* Testo fornito
━━━━━━━━━━━━━━━━━━━━

Lo scorso 3 marzo, un anno dopo le elezioni politiche, gli iscritti e i simpatizzanti del più grande partito di centrosinistra italiano hanno votato per scegliere il nuovo segretario. Prima della votazione gli organizzatori sono stati molto cauti con le aspettative, dichiarando che sarebbero stati già soddisfatti se si fosse superato il milione di partecipanti. Tuttavia l’affluenza per queste primarie è stata più alta del previsto. I dati ufficiali non sono ancora disponibili ma si stima che abbiano preso parte al voto almeno un milione e seicentomila persone. Rispetto alle scorse primarie, quelle che nel 2017 incoronarono di nuovo Matteo Renzi, il calo c’è ma è molto lieve e per nulla paragonabile al crollo elettorale del partito.

━━━━━━━━━━━━━━━━━━━━

* Scopo dell'esercizio
Secondo il testo fornito, quante persone si stima abbiano votato alle primarie del 3 marzo?

━━━━━━━━━━━━━━━━━━━━

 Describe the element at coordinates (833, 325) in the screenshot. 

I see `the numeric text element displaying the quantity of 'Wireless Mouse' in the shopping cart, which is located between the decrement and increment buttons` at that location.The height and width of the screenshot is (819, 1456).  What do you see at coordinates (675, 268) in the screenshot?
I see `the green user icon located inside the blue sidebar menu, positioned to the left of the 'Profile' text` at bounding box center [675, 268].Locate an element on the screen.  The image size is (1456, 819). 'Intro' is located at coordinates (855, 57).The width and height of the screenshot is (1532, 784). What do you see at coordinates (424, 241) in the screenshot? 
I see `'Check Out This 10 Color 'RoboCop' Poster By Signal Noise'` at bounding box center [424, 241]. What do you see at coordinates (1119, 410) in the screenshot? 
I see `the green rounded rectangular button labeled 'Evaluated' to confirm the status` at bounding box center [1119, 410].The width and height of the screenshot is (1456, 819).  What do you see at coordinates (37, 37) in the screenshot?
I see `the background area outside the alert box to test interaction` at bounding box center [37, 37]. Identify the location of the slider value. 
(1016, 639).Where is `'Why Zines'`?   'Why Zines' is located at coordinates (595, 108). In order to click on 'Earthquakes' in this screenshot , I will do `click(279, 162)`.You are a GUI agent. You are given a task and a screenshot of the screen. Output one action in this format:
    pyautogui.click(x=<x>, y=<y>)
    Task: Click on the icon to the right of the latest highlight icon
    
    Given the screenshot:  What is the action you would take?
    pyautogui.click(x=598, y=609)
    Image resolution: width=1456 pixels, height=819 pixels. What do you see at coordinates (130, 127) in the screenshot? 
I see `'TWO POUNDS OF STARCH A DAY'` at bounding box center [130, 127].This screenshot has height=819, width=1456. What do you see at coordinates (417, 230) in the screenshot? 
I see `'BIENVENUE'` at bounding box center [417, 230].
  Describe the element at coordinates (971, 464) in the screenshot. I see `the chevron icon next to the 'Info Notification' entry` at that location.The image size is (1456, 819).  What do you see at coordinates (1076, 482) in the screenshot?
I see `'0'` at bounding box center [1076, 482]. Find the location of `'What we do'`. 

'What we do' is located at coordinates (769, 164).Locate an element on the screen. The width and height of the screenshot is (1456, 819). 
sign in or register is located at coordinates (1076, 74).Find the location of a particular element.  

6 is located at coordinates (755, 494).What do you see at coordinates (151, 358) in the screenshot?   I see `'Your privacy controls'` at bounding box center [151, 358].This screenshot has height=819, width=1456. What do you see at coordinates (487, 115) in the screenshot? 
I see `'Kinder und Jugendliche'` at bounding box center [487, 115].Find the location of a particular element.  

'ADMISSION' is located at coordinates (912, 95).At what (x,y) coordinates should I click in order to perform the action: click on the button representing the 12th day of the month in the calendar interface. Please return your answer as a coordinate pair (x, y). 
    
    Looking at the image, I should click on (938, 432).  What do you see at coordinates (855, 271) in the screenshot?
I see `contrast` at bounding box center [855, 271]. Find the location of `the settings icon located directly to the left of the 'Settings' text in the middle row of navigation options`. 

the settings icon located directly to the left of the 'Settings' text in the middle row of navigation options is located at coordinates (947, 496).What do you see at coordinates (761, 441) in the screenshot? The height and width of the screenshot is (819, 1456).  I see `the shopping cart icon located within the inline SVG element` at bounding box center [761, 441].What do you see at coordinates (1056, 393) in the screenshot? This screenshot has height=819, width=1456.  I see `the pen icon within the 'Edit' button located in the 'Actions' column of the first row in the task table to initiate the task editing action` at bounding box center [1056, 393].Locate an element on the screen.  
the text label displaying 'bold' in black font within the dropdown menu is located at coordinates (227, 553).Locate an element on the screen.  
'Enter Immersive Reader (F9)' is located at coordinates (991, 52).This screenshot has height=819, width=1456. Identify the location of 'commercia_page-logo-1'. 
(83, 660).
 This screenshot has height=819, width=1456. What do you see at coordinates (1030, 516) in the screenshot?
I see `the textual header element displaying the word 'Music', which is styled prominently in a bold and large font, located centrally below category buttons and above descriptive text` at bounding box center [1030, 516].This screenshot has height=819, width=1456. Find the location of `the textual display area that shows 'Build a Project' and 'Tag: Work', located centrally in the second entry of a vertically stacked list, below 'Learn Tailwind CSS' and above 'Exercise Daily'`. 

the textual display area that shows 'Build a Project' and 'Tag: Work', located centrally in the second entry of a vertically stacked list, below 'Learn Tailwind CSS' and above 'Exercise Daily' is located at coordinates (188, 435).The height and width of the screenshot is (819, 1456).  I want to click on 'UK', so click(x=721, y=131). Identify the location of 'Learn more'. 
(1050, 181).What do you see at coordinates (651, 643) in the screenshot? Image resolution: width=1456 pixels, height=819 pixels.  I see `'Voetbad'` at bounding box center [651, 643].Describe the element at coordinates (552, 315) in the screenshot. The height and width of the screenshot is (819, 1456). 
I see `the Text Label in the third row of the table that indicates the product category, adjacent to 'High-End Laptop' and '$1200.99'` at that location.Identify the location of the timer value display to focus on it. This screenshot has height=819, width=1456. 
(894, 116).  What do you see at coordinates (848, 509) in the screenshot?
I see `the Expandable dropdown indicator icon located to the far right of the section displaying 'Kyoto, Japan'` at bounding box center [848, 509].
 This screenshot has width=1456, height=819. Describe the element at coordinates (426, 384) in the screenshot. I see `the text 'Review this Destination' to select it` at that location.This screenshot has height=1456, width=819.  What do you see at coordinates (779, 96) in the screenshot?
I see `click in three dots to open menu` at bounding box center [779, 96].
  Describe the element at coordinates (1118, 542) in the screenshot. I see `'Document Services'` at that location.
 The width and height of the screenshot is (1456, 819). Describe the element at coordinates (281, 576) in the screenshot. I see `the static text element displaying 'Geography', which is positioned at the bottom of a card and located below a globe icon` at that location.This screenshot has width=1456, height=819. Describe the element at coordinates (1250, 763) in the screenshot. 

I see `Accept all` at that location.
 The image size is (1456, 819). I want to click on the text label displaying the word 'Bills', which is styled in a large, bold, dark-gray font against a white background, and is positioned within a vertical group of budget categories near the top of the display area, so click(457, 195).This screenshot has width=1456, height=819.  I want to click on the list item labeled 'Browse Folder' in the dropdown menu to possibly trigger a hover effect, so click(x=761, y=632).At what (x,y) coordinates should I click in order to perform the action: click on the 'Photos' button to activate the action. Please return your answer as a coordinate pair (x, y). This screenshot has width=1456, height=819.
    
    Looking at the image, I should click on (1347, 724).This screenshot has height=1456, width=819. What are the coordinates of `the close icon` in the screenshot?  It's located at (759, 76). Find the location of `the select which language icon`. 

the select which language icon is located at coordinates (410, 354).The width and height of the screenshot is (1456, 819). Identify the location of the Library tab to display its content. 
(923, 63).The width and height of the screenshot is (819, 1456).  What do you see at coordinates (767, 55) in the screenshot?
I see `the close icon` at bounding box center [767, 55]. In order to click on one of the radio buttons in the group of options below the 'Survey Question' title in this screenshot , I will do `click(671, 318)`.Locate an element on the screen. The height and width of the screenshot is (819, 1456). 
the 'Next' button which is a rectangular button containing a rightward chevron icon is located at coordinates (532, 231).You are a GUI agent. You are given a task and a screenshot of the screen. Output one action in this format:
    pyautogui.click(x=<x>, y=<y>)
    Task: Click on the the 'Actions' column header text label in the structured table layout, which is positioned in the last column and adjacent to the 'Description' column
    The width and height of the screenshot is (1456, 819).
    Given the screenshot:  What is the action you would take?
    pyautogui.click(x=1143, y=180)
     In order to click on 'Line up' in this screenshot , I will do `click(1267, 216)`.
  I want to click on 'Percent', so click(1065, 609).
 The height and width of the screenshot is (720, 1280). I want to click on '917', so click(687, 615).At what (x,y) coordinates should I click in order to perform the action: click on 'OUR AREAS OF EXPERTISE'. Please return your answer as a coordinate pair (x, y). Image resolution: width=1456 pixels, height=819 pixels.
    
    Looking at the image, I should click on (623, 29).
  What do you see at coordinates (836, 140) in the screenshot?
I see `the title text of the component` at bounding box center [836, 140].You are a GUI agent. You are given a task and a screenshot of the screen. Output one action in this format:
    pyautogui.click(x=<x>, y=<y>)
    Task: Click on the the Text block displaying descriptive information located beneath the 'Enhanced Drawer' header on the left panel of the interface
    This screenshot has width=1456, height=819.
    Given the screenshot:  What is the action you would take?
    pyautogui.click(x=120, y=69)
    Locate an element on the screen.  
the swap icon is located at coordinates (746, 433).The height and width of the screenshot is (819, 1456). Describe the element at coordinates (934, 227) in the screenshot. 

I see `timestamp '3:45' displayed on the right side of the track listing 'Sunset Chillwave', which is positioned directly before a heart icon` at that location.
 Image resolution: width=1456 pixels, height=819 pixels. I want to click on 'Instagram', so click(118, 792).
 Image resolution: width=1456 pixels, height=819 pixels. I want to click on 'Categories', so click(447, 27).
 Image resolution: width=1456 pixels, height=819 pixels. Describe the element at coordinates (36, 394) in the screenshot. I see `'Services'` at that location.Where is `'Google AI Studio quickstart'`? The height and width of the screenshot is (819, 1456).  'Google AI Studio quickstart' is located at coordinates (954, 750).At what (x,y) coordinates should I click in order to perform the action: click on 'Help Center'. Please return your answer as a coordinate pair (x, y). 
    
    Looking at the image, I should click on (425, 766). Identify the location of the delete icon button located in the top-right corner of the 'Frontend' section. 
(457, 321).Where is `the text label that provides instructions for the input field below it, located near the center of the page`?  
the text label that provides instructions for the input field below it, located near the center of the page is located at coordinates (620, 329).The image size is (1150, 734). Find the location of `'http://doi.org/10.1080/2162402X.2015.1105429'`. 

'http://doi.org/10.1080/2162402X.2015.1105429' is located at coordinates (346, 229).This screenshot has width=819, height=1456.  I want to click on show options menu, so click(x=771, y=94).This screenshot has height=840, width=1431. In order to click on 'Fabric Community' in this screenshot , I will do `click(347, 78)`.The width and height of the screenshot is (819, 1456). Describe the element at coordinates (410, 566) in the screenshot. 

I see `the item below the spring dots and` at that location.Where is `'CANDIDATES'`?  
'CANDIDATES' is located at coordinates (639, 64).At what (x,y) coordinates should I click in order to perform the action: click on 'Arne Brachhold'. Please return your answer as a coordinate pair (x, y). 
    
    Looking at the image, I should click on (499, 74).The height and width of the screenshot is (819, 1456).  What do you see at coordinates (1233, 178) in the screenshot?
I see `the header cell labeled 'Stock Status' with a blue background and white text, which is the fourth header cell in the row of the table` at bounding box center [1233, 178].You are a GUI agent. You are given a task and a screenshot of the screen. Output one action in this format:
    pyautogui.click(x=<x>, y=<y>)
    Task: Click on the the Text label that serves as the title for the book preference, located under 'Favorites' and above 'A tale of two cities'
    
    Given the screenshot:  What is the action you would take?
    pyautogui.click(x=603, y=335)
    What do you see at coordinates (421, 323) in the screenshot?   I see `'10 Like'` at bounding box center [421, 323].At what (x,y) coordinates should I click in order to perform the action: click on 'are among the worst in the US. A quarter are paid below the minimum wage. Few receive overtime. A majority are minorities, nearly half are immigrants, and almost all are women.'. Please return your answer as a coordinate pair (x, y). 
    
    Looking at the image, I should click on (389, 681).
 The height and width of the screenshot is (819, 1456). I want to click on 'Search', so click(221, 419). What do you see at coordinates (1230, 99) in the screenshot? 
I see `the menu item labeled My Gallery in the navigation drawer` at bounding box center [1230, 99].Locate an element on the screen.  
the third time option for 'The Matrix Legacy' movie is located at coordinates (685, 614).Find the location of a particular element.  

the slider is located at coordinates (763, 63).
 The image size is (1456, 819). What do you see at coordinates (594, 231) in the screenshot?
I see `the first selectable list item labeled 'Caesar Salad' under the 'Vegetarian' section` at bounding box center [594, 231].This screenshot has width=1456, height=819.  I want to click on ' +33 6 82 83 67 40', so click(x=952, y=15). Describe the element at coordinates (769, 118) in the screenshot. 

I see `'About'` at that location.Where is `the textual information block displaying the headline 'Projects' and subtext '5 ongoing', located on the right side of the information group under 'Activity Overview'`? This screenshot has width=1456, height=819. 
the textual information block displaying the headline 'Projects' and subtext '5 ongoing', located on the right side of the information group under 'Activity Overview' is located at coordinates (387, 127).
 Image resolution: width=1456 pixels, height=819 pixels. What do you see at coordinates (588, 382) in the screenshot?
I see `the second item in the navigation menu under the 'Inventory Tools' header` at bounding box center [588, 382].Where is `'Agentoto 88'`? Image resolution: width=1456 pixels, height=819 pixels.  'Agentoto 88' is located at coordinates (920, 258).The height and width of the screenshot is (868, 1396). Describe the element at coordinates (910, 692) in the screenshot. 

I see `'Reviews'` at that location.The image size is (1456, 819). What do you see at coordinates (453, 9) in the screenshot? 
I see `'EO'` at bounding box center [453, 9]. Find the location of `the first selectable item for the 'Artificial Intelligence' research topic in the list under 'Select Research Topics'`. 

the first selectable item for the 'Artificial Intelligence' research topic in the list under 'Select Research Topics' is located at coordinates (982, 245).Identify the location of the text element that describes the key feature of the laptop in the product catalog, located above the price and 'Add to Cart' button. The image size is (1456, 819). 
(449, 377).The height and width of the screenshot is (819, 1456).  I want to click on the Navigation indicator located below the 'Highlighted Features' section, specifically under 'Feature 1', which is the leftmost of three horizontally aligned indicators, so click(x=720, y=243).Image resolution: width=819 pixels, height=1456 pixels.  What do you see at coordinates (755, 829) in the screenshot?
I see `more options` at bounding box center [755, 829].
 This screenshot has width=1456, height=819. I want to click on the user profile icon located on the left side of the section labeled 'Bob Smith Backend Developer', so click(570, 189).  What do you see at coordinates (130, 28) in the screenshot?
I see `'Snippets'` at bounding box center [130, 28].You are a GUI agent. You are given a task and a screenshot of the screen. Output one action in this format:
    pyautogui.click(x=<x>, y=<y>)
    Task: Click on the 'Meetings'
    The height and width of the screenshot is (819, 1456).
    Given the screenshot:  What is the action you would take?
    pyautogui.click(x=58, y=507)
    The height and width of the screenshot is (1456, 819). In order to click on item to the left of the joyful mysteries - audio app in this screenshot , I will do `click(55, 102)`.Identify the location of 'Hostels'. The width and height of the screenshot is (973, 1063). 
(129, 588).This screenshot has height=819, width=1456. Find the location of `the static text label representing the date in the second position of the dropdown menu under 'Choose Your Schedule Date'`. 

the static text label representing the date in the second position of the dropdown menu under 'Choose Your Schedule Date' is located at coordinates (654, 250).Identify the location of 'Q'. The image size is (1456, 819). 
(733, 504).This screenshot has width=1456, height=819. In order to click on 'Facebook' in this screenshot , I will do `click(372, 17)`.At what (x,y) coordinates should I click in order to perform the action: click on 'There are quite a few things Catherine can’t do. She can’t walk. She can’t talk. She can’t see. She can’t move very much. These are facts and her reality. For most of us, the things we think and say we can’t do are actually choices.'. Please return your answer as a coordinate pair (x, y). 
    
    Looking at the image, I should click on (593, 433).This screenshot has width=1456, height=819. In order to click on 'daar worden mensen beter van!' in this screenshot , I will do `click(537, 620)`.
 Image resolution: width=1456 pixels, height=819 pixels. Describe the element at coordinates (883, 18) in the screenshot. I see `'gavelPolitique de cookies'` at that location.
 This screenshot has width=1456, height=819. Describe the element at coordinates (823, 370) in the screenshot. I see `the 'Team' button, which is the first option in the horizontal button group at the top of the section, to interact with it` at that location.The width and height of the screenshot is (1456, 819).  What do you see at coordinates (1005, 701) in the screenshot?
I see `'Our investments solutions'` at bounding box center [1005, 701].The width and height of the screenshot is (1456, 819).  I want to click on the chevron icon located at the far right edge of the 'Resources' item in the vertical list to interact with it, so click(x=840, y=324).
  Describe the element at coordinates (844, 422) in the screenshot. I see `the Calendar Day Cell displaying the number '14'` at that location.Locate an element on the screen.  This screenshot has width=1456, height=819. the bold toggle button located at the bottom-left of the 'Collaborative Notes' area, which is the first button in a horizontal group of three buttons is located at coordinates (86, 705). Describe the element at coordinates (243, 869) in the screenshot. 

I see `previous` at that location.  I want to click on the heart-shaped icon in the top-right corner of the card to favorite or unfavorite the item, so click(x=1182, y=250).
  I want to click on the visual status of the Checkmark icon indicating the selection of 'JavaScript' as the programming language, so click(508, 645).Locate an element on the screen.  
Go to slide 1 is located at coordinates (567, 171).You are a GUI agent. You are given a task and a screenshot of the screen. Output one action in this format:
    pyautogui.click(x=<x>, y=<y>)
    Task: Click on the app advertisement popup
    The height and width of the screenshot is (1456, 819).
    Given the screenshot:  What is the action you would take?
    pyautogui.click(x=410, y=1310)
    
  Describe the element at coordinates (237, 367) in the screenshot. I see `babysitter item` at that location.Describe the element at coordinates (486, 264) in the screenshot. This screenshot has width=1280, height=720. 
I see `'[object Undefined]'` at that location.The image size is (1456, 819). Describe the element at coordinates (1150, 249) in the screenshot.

━━━━━━━━━━━━━━━━━━━━

* Risultato richiesto
Almeno un milione e seicentomila persone.